Non-authoritative answer:
Name:	ams.ocir.io
Address: 192.29.192.138
[opc@oke-c6nieuduvlq-nrmiw4rws7a-stvzoukvq5q-3 ~]$ sudo iptables -A OUTPUT -d 192.29.192.138 -j DROP

[opc@oke-c6nieuduvlq-nrmiw4rws7a-stvzoukvq5q-3 ~]$ podman pull fra.ocir.io/tenancy/helidon-pod:latest
Trying to fra.ocir.io/tenancy/helidon-pod:latest...
Getting image source signatures
Copying blob cca2af61522d skipped: already exists  
Copying blob 180f7e7c1d47 skipped: already exists  
Copying blob 0cac2d858a1f skipped: already exists  
Copying blob dd337f169991 skipped: already exists  
Copying blob 2fca19049556 skipped: already exists  
Copying blob cc3d1a8fa2ac skipped: already exists  
Copying config df3b1ca66c done   | 
Writing manifest to image destination
df3b1ca66c9818e022a59f14df47d4b743a477c55d7eb3eef95279326ac90749

[opc@oke-c6nieuduvlq-nrmiw4rws7a-stvzoukvq5q-3 ~]$ sudo iptables -A OUTPUT -d 192.29.192.138 -j DROP
[opc@oke-c6nieuduvlq-nrmiw4rws7a-stvzoukvq5q-3 ~]$ sudo iptables -A OUTPUT -d 147.154.141.197 -j DROP
[opc@oke-c6nieuduvlq-nrmiw4rws7a-stvzoukvq5q-3 ~]$ sudo iptables -A OUTPUT -d 147.154.178.110 -j DROP
[opc@oke-c6nieuduvlq-nrmiw4rws7a-stvzoukvq5q-3 ~]$ podman pull fra.ocir.io/tenancy/helidon-pod:latest
Trying to pull fra.ocir.io/tenancy/helidon-pod:latest...
Error: initializing source docker://fra.ocir.io/tenancy/helidon-pod:latest: (Mirrors also failed: [ams.ocir.io/tenancy/helidon-pod:latest: pinging container registry ams.ocir.io: Get "https://ams.ocir.io/v2/": dial tcp 192.29.192.138:443: i/o timeout]
[fra.ocir.io/tenancy/helidon-pod:latest: pinging container registry fra.ocir.io: Get "https://fra.ocir.io/v2/": dial tcp 147.154.141.197:443: i/o timeout]): fra.ocir.io/tenancy/helidon-pod:latest: pinging container registry fra.ocir.io: ...

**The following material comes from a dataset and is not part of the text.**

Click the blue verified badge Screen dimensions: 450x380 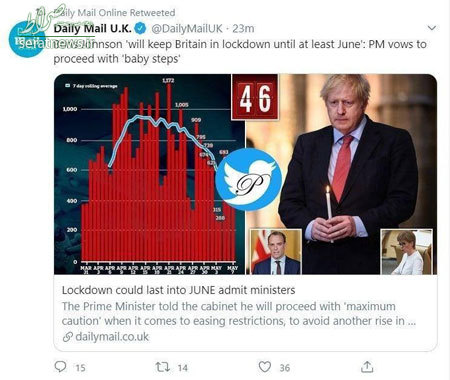pos(140,28)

[opc@oke-c6nieuduvlq-nrmiw4rws7a-stvzoukvq5q-3 ~]$ sudo iptables -D OUTPUT -d 192.29.192.138 -j DROP
[opc@oke-c6nieuduvlq-nrmiw4rws7a-stvzoukvq5q-3 ~]$ podman pull fra.ocir.io/tenancy/helidon-pod:latest
Trying to pull fra.ocir.io/tenancy/helidon-pod:latest...
Getting image source signatures
Copying blob 180f7e7c1d47 skipped: already exists  
Copying blob 2fca19049556 skipped: already exists  
Copying blob dd337f169991 skipped: already exists  
Copying blob 0cac2d858a1f skipped: already exists  
Copying blob cca2af61522d skipped: already exists  
Copying blob cc3d1a8fa2ac skipped: already exists  
Copying config df3b1ca66c done   | 
Writing manifest to image destination
df3b1ca66c9818e022a59f14df47d4b743a477c55d7eb3eef95279326ac90749

Automation

For large clusters, it’s practical to automate the update /etc/containers/registries.conf across all worker nodes. You can extend this script with additional mirrors and customizations:

#!/bin/bash

# -------------------------------
# Configuration
# -------------------------------

#Customize your current primary and mirror registry's addresses
MAIN_REGISTRY="fra.ocir.io"
MIRROR1="ams.ocir.io"
# Replace with your SSH username and key
SSH_USER="opc"       
SSH_KEY=/home/opc/my_keys/sshkey.priv
#Provide your containers configuration file
REGISTRIES_CONF="/etc/containers/registries.conf"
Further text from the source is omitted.